- PROMPT
For the material that follows, return exactly the lines from the one with "अन्तर्राष्ट्रिय/प्रबास (175, 62)" through the one with "NGO (300, 40)", both ends included.

***** PROVIDED RECORDS *****

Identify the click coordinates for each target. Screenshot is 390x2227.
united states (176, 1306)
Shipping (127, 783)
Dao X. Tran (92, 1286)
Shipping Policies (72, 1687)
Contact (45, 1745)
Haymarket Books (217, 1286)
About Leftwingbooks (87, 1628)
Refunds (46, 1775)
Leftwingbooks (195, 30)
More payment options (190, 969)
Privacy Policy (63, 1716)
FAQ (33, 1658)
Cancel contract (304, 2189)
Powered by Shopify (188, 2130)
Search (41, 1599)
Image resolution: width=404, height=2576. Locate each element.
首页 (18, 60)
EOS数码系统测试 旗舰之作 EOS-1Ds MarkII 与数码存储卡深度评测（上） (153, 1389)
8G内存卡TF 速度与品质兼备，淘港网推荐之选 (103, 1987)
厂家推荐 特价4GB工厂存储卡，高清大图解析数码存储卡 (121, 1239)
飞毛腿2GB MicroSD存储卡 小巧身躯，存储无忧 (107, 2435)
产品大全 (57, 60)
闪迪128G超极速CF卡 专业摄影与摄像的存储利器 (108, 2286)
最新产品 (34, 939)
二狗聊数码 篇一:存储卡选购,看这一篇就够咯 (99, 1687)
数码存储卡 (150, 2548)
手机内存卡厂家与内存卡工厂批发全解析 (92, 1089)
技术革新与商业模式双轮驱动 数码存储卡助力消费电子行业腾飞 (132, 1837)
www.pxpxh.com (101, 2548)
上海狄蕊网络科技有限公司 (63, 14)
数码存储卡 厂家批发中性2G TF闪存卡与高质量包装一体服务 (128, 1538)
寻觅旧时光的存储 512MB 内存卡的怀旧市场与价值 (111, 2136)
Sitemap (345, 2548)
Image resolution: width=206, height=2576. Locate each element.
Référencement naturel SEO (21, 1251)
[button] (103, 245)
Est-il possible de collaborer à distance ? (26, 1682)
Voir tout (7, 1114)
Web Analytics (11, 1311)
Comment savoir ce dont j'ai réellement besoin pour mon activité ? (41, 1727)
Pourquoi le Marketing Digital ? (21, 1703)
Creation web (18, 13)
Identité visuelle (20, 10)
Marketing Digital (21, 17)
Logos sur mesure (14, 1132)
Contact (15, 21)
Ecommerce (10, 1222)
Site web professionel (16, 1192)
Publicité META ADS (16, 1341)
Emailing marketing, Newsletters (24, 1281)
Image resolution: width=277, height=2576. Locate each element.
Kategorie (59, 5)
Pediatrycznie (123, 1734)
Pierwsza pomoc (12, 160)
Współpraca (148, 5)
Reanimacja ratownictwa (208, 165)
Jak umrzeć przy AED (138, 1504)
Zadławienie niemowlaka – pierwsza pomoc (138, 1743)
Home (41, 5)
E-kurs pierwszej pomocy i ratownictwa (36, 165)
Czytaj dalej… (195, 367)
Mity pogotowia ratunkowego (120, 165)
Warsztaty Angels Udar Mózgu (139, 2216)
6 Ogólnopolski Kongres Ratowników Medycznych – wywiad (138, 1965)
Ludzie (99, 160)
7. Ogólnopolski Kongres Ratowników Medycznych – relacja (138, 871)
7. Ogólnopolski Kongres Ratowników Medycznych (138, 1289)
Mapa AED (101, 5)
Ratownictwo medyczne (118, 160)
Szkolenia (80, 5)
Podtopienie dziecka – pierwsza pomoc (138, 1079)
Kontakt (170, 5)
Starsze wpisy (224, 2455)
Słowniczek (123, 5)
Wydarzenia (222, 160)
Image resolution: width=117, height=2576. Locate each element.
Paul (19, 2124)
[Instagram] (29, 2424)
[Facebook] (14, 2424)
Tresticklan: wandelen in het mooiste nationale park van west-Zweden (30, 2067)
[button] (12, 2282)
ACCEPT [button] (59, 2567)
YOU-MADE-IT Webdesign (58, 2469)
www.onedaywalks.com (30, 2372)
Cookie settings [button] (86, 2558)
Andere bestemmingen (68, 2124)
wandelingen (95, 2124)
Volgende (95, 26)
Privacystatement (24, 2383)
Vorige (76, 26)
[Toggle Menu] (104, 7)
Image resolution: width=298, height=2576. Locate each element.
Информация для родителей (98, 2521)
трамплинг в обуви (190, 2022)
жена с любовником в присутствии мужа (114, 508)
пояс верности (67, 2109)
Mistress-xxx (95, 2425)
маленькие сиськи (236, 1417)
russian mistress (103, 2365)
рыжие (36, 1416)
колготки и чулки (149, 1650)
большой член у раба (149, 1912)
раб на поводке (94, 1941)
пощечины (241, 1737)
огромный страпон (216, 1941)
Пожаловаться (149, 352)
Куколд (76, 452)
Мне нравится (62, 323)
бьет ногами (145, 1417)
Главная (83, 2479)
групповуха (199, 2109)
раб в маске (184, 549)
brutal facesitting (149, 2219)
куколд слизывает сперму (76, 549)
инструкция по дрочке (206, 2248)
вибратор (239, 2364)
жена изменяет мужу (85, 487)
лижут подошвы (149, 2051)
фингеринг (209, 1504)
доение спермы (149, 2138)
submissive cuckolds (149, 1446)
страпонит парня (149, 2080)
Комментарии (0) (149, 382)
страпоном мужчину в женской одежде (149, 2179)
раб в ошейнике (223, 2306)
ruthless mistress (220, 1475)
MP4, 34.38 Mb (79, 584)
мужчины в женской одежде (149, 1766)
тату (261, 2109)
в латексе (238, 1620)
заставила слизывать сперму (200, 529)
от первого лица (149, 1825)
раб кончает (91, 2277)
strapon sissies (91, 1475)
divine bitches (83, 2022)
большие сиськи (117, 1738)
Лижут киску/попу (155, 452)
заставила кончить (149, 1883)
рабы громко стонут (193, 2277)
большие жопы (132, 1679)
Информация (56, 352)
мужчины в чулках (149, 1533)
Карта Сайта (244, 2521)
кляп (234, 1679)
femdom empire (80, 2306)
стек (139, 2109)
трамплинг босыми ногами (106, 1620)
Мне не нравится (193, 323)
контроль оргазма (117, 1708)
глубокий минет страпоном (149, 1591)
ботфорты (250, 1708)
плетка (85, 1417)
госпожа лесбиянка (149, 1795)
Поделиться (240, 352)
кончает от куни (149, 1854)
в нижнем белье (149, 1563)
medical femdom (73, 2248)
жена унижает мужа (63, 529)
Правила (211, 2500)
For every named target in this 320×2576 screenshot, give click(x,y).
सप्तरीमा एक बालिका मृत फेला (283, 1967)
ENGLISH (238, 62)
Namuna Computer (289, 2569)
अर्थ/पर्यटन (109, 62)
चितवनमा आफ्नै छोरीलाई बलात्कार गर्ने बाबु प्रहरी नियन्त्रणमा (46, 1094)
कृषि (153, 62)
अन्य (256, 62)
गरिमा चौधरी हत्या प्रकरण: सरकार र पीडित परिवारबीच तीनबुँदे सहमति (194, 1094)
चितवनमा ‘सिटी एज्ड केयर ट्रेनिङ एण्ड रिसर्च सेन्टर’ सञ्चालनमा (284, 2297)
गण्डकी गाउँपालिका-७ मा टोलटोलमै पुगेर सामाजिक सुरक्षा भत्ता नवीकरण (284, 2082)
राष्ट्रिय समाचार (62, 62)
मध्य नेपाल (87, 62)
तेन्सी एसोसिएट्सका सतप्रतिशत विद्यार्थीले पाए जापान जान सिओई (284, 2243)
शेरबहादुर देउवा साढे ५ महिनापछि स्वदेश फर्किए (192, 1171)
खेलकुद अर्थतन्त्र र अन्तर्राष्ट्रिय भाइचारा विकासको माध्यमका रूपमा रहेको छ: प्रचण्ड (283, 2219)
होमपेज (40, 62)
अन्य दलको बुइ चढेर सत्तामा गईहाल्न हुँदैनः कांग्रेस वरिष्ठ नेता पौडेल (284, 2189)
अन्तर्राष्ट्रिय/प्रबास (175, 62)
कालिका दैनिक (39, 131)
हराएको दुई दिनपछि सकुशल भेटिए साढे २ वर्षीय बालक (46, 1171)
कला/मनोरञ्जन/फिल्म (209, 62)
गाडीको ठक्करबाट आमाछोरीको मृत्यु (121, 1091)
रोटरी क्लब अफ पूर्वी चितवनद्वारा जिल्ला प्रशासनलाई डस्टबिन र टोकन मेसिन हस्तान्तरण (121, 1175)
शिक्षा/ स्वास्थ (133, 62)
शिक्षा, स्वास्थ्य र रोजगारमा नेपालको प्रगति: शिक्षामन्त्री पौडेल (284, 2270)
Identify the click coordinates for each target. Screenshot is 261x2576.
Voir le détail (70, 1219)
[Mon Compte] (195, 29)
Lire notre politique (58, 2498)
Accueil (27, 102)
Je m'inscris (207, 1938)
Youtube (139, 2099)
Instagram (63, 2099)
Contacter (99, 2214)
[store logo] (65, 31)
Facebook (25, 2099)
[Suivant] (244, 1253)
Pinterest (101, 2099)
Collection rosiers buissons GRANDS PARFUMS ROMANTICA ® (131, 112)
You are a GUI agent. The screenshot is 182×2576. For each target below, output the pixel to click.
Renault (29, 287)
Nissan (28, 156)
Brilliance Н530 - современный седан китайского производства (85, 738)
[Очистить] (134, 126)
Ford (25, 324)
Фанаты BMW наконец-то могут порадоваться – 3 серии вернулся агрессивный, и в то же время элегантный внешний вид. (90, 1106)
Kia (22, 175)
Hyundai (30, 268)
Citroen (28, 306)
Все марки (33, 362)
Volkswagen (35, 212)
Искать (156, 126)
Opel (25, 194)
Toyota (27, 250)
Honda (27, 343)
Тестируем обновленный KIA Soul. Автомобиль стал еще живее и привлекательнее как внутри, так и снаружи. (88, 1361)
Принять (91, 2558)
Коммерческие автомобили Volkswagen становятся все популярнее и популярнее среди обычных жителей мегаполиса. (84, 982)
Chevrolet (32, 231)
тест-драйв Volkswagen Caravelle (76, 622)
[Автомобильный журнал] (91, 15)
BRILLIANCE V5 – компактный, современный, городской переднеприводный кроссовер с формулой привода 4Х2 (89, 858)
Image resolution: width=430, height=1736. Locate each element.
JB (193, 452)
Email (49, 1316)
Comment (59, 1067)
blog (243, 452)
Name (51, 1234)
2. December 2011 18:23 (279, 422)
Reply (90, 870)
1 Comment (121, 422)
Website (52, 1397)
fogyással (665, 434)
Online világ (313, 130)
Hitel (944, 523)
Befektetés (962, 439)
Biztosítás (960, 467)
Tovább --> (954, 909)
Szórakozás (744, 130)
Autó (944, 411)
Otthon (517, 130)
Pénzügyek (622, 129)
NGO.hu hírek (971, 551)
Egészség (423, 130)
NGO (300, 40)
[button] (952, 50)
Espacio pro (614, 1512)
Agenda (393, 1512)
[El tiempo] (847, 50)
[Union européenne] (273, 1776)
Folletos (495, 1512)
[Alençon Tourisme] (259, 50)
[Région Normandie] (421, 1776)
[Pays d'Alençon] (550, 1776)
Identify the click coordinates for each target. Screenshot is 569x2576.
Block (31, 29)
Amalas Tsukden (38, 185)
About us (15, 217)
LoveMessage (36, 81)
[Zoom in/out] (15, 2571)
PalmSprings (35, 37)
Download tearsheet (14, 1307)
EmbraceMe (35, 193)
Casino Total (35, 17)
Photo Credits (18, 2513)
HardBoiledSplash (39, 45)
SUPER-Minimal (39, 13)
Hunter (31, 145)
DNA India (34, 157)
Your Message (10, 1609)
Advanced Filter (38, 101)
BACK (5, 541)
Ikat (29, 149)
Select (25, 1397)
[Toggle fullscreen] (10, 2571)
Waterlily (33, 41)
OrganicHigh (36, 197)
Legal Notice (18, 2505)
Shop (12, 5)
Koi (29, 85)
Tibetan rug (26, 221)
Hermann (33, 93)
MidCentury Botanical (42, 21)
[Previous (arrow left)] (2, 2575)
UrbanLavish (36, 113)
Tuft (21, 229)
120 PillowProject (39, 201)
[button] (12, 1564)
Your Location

*****

- FINISHED TASK
अन्तर्राष्ट्रिय/प्रबास (175, 62)
कालिका दैनिक (39, 131)
हराएको दुई दिनपछि सकुशल भेटिए साढे २ वर्षीय बालक (46, 1171)
कला/मनोरञ्जन/फिल्म (209, 62)
गाडीको ठक्करबाट आमाछोरीको मृत्यु (121, 1091)
रोटरी क्लब अफ पूर्वी चितवनद्वारा जिल्ला प्रशासनलाई डस्टबिन र टोकन मेसिन हस्तान्तरण (121, 1175)
शिक्षा/ स्वास्थ (133, 62)
शिक्षा, स्वास्थ्य र रोजगारमा नेपालको प्रगति: शिक्षामन्त्री पौडेल (284, 2270)
Identify the click coordinates for each target. Screenshot is 261x2576.
Voir le détail (70, 1219)
[Mon Compte] (195, 29)
Lire notre politique (58, 2498)
Accueil (27, 102)
Je m'inscris (207, 1938)
Youtube (139, 2099)
Instagram (63, 2099)
Contacter (99, 2214)
[store logo] (65, 31)
Facebook (25, 2099)
[Suivant] (244, 1253)
Pinterest (101, 2099)
Collection rosiers buissons GRANDS PARFUMS ROMANTICA ® (131, 112)
You are a GUI agent. The screenshot is 182×2576. For each target below, output the pixel to click.
Renault (29, 287)
Nissan (28, 156)
Brilliance Н530 - современный седан китайского производства (85, 738)
[Очистить] (134, 126)
Ford (25, 324)
Фанаты BMW наконец-то могут порадоваться – 3 серии вернулся агрессивный, и в то же время элегантный внешний вид. (90, 1106)
Kia (22, 175)
Hyundai (30, 268)
Citroen (28, 306)
Все марки (33, 362)
Volkswagen (35, 212)
Искать (156, 126)
Opel (25, 194)
Toyota (27, 250)
Honda (27, 343)
Тестируем обновленный KIA Soul. Автомобиль стал еще живее и привлекательнее как внутри, так и снаружи. (88, 1361)
Принять (91, 2558)
Коммерческие автомобили Volkswagen становятся все популярнее и популярнее среди обычных жителей мегаполиса. (84, 982)
Chevrolet (32, 231)
тест-драйв Volkswagen Caravelle (76, 622)
[Автомобильный журнал] (91, 15)
BRILLIANCE V5 – компактный, современный, городской переднеприводный кроссовер с формулой привода 4Х2 (89, 858)
Image resolution: width=430, height=1736. Locate each element.
JB (193, 452)
Email (49, 1316)
Comment (59, 1067)
blog (243, 452)
Name (51, 1234)
2. December 2011 18:23 (279, 422)
Reply (90, 870)
1 Comment (121, 422)
Website (52, 1397)
fogyással (665, 434)
Online világ (313, 130)
Hitel (944, 523)
Befektetés (962, 439)
Biztosítás (960, 467)
Tovább --> (954, 909)
Szórakozás (744, 130)
Autó (944, 411)
Otthon (517, 130)
Pénzügyek (622, 129)
NGO.hu hírek (971, 551)
Egészség (423, 130)
NGO (300, 40)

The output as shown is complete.